The Titanic taught the Western world about icebergs – that about only 1/8 of it is visible above the water and that the rest, about 87% of it, is hidden from the naked eye.
There’s a comparable truth about the plight of many ordinary Americans seeking healthcare. The physicians, nurses and receptionist are only seeing a small fraction of the journey and the ordeal that patients had to go through to get to be in front of them. The other 87% is often hidden — leaving one’s job early, securing a babysitter or transportation, juggling schedules, finding parking, paying for gas or the bus fare.
A Common and Unbelievable Experience
A friend of mine is a really good person. How do I know? Because she spent the better part of her day last week driving her children’s pre-school teacher from 20 years ago around town to help her get some really basic care.
You see, her friend, a poor, black cancer survivor needed a basic antibiotic prescription for her sinus infection. But she could not get the prescription unless she presented, in person, at the office of her primary care physician for an exam.
And she could not present at the clinic unless she showed proof of a negative PCR test. But there were virtually no tests to be had in this metropolitan area.
When my friend actually drove to the clinic, to see if they would offer their patient a virtual visit instead, so she could be seen without a proof of a negative PCR test, the staff casually responded “No”.

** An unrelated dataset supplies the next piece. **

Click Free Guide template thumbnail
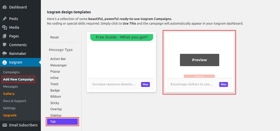Viewport: 280px width, 131px height. pyautogui.click(x=121, y=56)

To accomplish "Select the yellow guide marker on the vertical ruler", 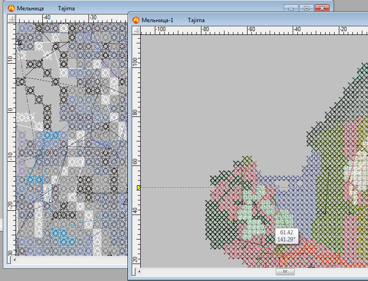I will tap(138, 188).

This happened not at your neighborhood clinic of a physician-run practice, but at the Primary Care office affiliated with a $4B not-for-profit health system that in 2020 reported $200M operating income. According to a semi-hidden webpage on their telehealth services (you really have to dig for it), the organization is indeed offering “On-Demand Video Visits with […] providers in real-time to receive a diagnosis, treatment plan, and prescription as needed for minor illnesses or concerns.” While such visits may not be with your care provider, tldhey offer a quick resolution and at least the encounter is captured in the systems’ EHR, so your primary care physician would see it in the chart.
The existence of such service is a fact that should have been known by whoever that person was that gave my very polite friend that nonchalant answer of “No” (without obvious concern for what the patient’s needs were).
So my friend was left no choice other than to sit in line for 3 hours to get a PCR test, so that her friend could get a simple antibiotic prescription for a common sinus infection.
And just like with an iceberg, the amount of time and energy and logistic juggling for everyday Americans to receive the care they need, most of that effort is hidden to the health system that has created many of those barriers. Or at least does not employ readily available solutions that reduce those barriers.
Now I’d like to give that non-knowledgeable staff person a break and assume for a moment that they truly did not know that their organization was offering such a service. All they knew — we can assume in their defense — is that their particular office or that particular provider was not (or no longer) doing telehealth. Maybe they didn’t like to be on video or are hiding behind the common excuse that the quality of care is not as good.
And this is where it is not a physician or staff issue, but a leadership issue.
Leadership Lessons to be Learned
Here are four solutions for addressing the root causes of this patient’s experience that the leadership of this organization should take on:
1. Raising Internal Awareness — A first root cause analysis reveals the need for briefing all staff across the organization about the available virtual care options. In larger organizations it is very common that the left hand does not know what the right hand is doing.
For example, a brief 60-90 second video, produced in 2-3 hours and distributed through email not only can educate staff about the availability of virtual care, but also include concrete examples as to where the various virtual care options apply.
A deeper, underlying root cause oftentimes is the inadequate staffing of telehealth support teams. Not in terms of number of bodies, but in terms of a diverse skillset. There may be a technical person and maybe an operations person to support telehealth, but very seldom someone to manage the internal organizational change and internal marketing.
2. Raising External Awareness — The same approach holds true when it comes to letting patients know that they have different options to receiving care. The organization in question actually listed 6 different ways to receiving care anywhere: With their PCP; through on-demand video visits (not their PCP but one of their providers); with specialty providers; through retail clinics; Urgent Care through one of their urgent care locations; and a 3rd party Urgent Care service. It could be that this information is not easily available or accessible to patients when they need a care visit, so proactive communication is key.
3. Reducing Physician Resistance to Telehealth — Especially in times of a crisis, like the most recent wave of Covid-19 Omicron variant infections, clinical leadership need to be able to rely on the clinical workforce to fully utilize all care delivery tools at their disposal, including phone, live audio/video, asynchronous vital sign collection etc. While resistance to using telehealth is still widespread, the biggest reason is that physicians simply feel less competent conducting a telehealth visit. It is greatly outside of their comfort zone. But some literature review of the efficacy of telehealth along with a 15-20 min “webside manner” training can quickly turn reluctance into acceptance.
4. Promoting a Long-term Hybrid Care Delivery Model — Telehealth is like toothpaste that’s out of the tube. It is not going back. The Covid-19 health crisis forcefully grabbed the telehealth tube and squeezed hard. The future of healthcare is not 100% telehealth (yet), but it is 100% hybrid care. And what constitutes full utilization of telehealth vs. in-person care will vary greatly from practice to practice and patient panel to patient panel.